She was now on the “other side” of the door.

After confirming this fact, Duncan couldn’t help but approach the door slit to carefully observe the scene on the other side.

It involuntarily reminded him of his experiences after exploring the bottom of the ship, when he had immediately returned to his bachelor apartment to check the situation on the other side of the door slit—an all-too-familiar mindset, an all-too-familiar scene.

But just like last time, there wasn’t another “Duncan” on the other side of the door, trying to stab through with a sword.

Duncan frowned slightly.

He had reached this side of the door and had witnessed the situation here with his own eyes. He had even searched the entire ship and found nothing amiss during the process.

...

So… what exactly was that thing that had tried to disguise itself as him, that he had seen through the real-world dimension’s door slit at the bottom of the ship?

Duncan frowned slightly, turned around, and scanned the empty, dimly lit cabin as if trying to find the thing that had disguised itself as Zhou Ming here—he remembered stabbing it through the door slit, but if this side was really Subspace, a simple stab would hardly be enough to kill it; there should’ve been some trace left.

However, there was nothing, not a single trace.

After a thorough search, Duncan finally began to doubt his judgment at the time.

The things he had seen in the door slit… were perhaps just illusions presented by Subspace, visible only to him at that moment, which matched the trait that “Subspace reflects the mind’s mirror image.”

Only… it didn’t explain why the illusion had no impact on his mind and was easily dealt with.

Duncan shook his head lightly, set aside these perplexities for the moment, but couldn’t help feeling a sigh within—Subspace was indeed a place full of mysteries.

His gaze then returned to the door.

On this side, the door was slightly ajar within the doorframe, while on the real-world dimension’s Homeloss at the bottom of the ship, that door was cracked open outward, corresponding to this one.

On the other side was the real world, the Homeloss he knew so well.

It seemed he had found the entrance and exit point between Subspace and the real-world dimension aboard this ship. Theoretically, pushing this door open should allow him to return to the real world.

Duncan placed his hand on the doorknob, his face revealing a faint smile.

Then gently, he closed the door.

Unexpectedly easy—he still remembered the time he and Alice had tried to close this door in the real-world dimension and found it as solid as if it were cast with space itself, unmovable no matter how much force they applied. Yet on this side of the door, it just needed a gentle pull to close.

A soft click sounded, and the door fit tightly shut. Duncan silently watched the now closed door, and a few seconds later, his expression tensed, then gradually relaxed, and his heart, seemingly delayed in reaction, suddenly began to thump wildly.

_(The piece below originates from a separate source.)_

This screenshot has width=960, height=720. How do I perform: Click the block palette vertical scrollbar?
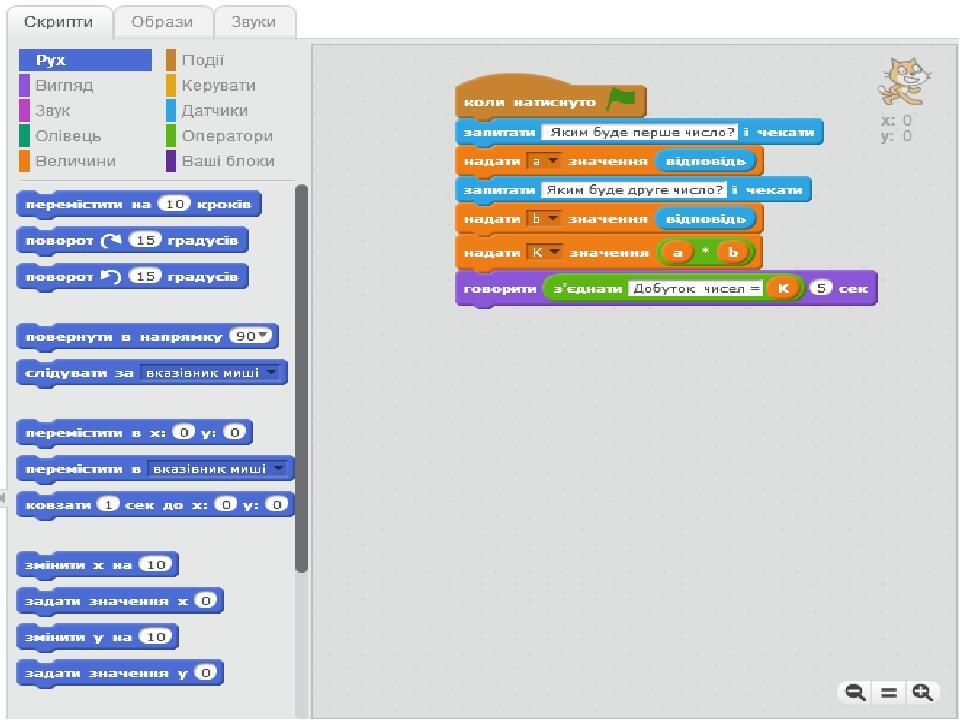point(301,380)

In those two seconds of closing the door, he had cleared his mind, not thinking about anything, not considering returning to the real world, not considering being trapped here, not considering any consequences. He only gave himself a strong suggestion that “this door is dangerous,” then unhesitatingly executed it—and only when the door was completely closed did he allow the emotional turbulence, which he had forcibly suppressed, to be released, and he took a deep breath.

This might indeed be an “exit” that connects to the real world, but the door must never be truly opened!

Although there was no clear evidence, a strong intuition reminded Duncan, telling him that the way back to reality could not be simply pushing the door open from here—it was a lure, a trap. He had already experienced one such lure at the bottom of the real-world dimension’s Homeloss, and now this was the second time, even more surreptitious and guard-evading than the first.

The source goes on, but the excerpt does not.